Swap "toolbar" for "ribbon" in the items from the line holding "Given: Click the EXE builder toolbar icon" through the end of the items, both ends included, and give those lines again with everything else unchanged. Omit the pictures from your answer.

■ Task material

===============

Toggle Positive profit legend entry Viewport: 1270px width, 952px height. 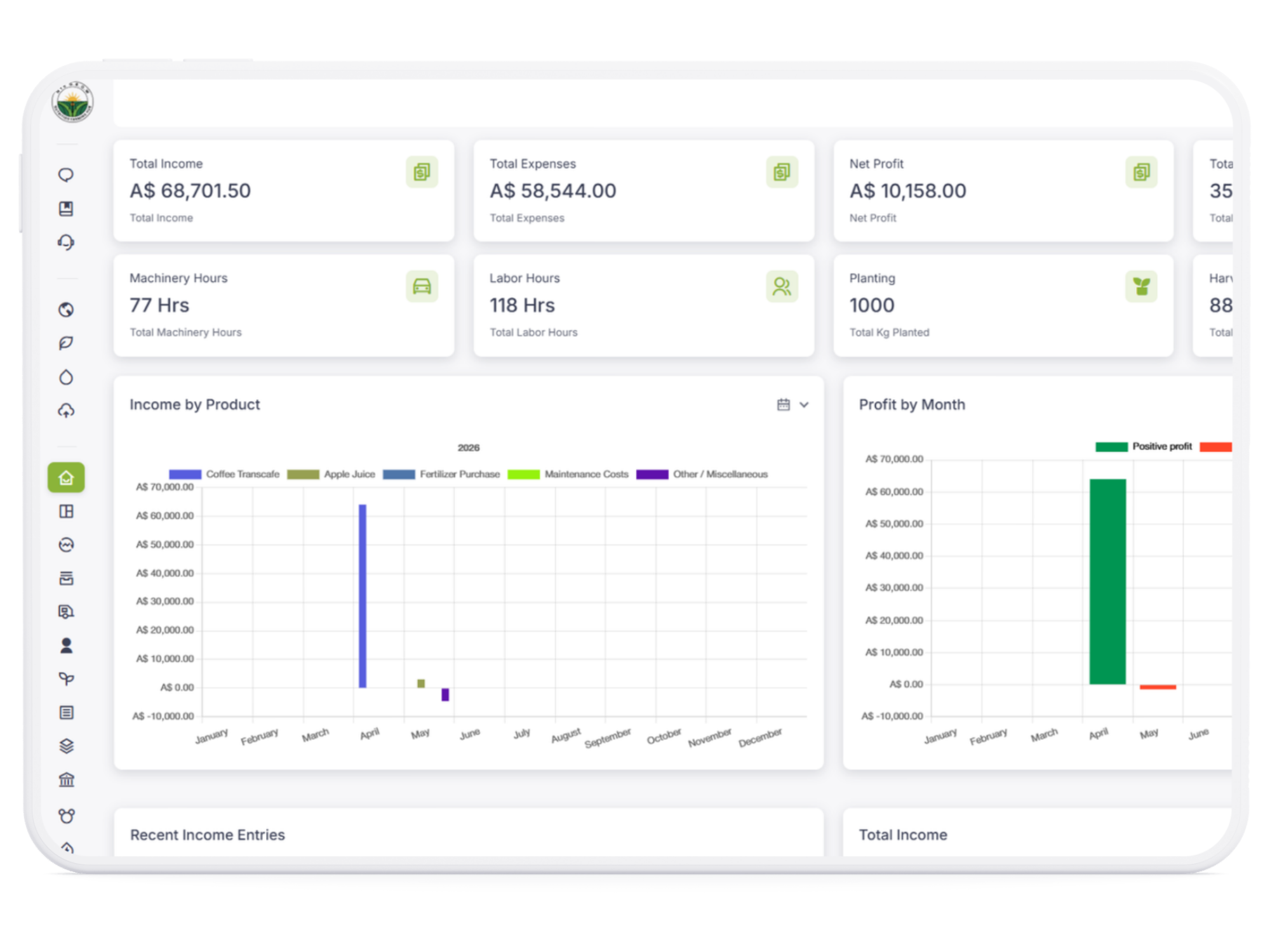pos(1144,447)
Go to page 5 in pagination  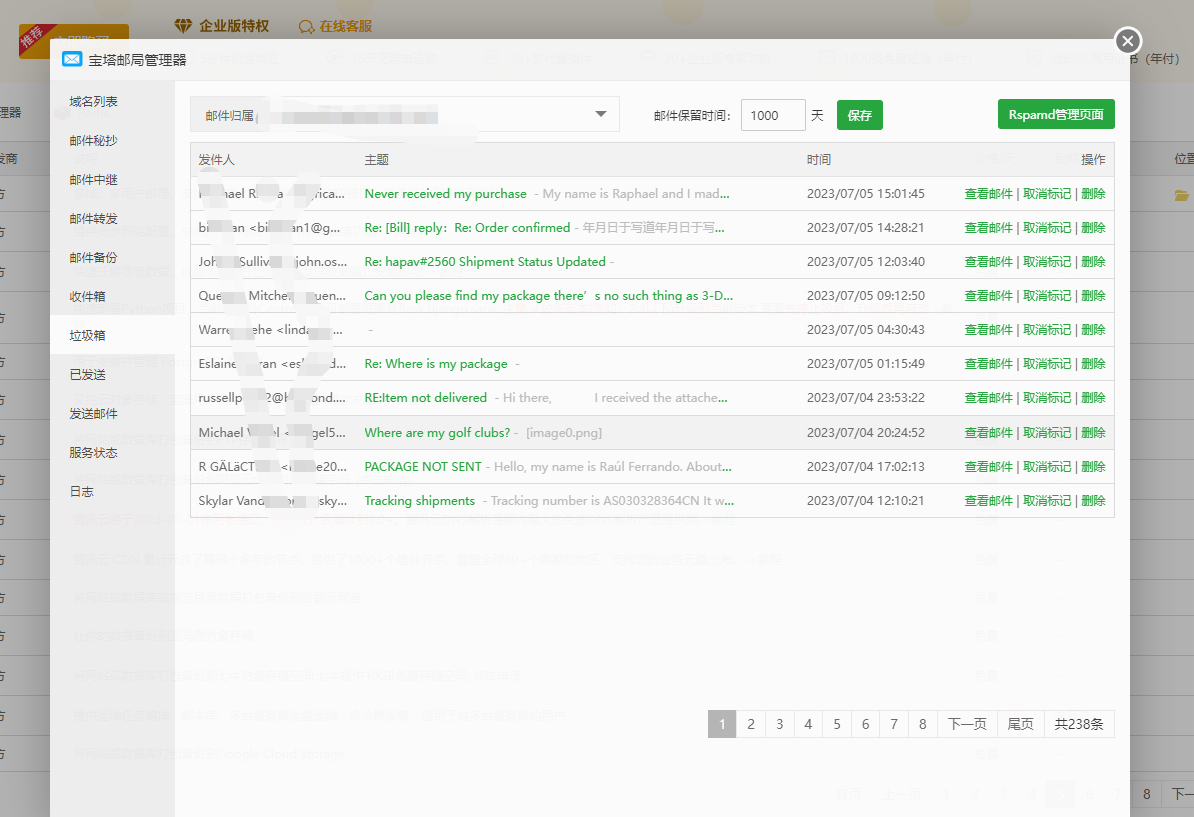[x=837, y=724]
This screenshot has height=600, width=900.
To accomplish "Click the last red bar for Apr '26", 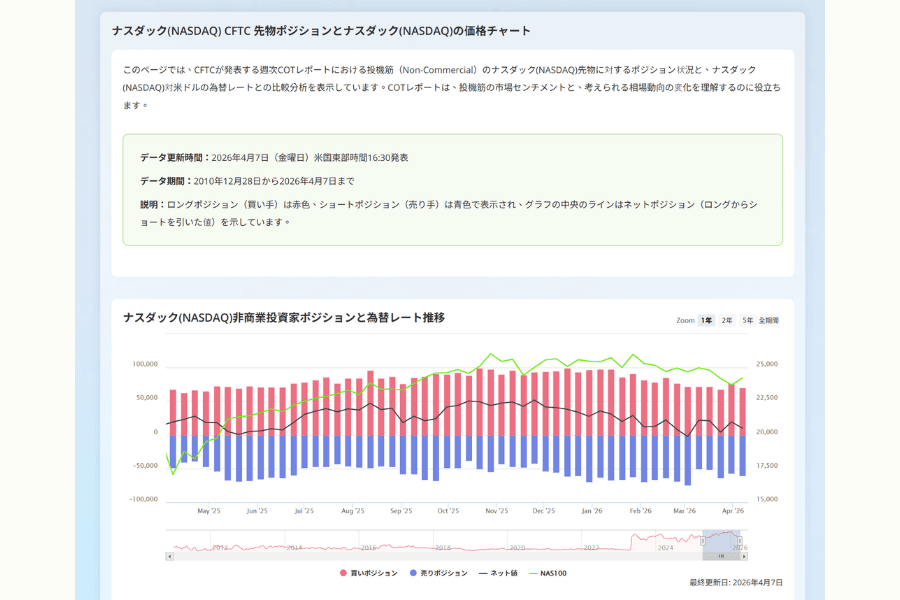I will coord(742,411).
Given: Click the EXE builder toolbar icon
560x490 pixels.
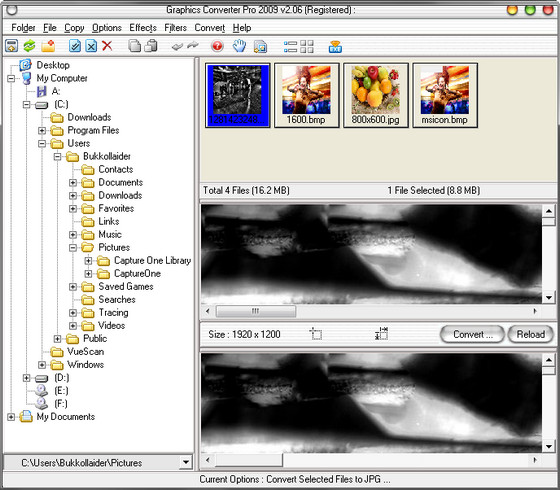Looking at the screenshot, I should (335, 46).
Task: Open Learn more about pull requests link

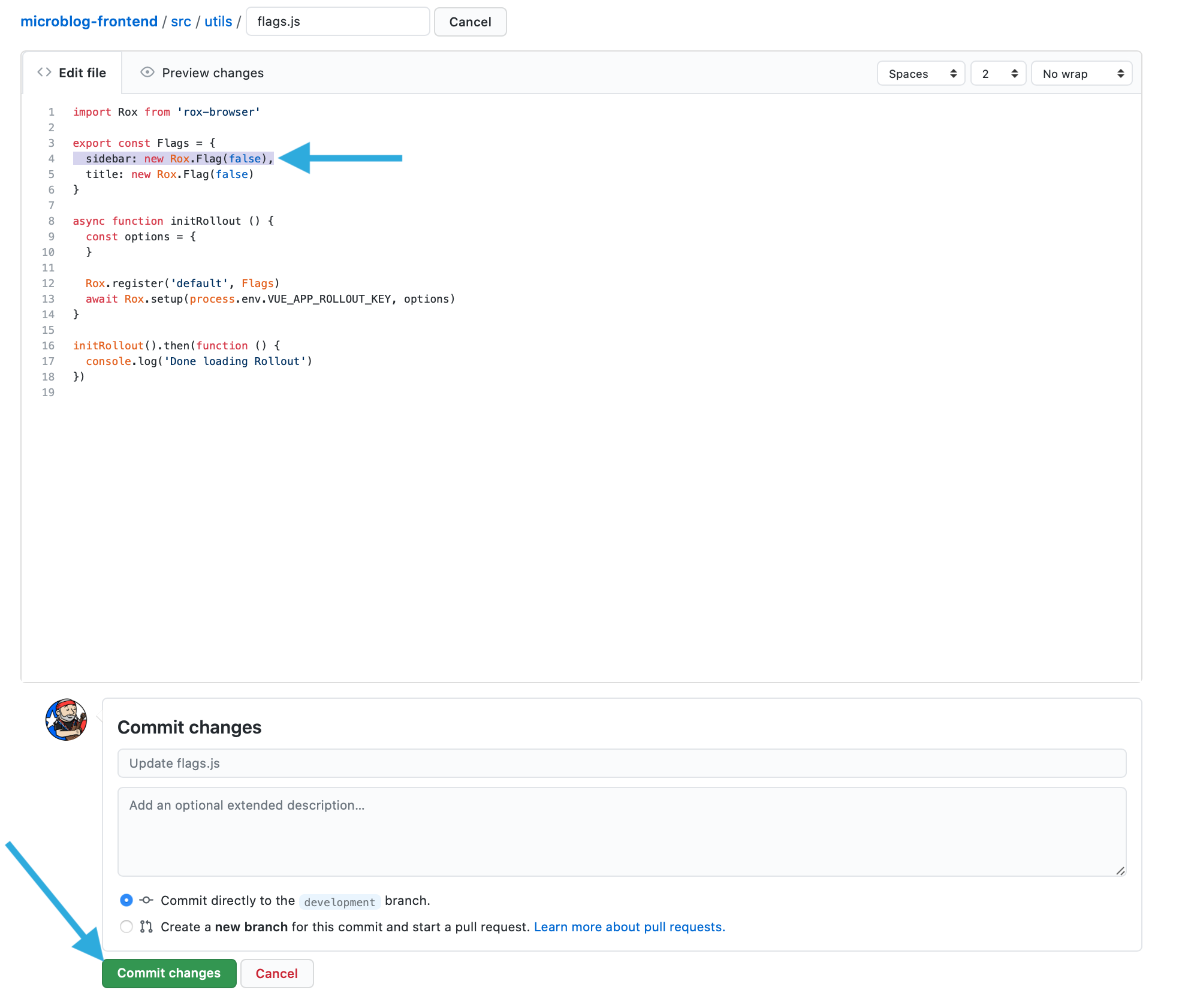Action: (629, 926)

===============

■ Response to the exercise
Given: Click the EXE builder ribbon icon
560x490 pixels.
Looking at the screenshot, I should (335, 46).
Task: Open Learn more about pull requests link

Action: (629, 926)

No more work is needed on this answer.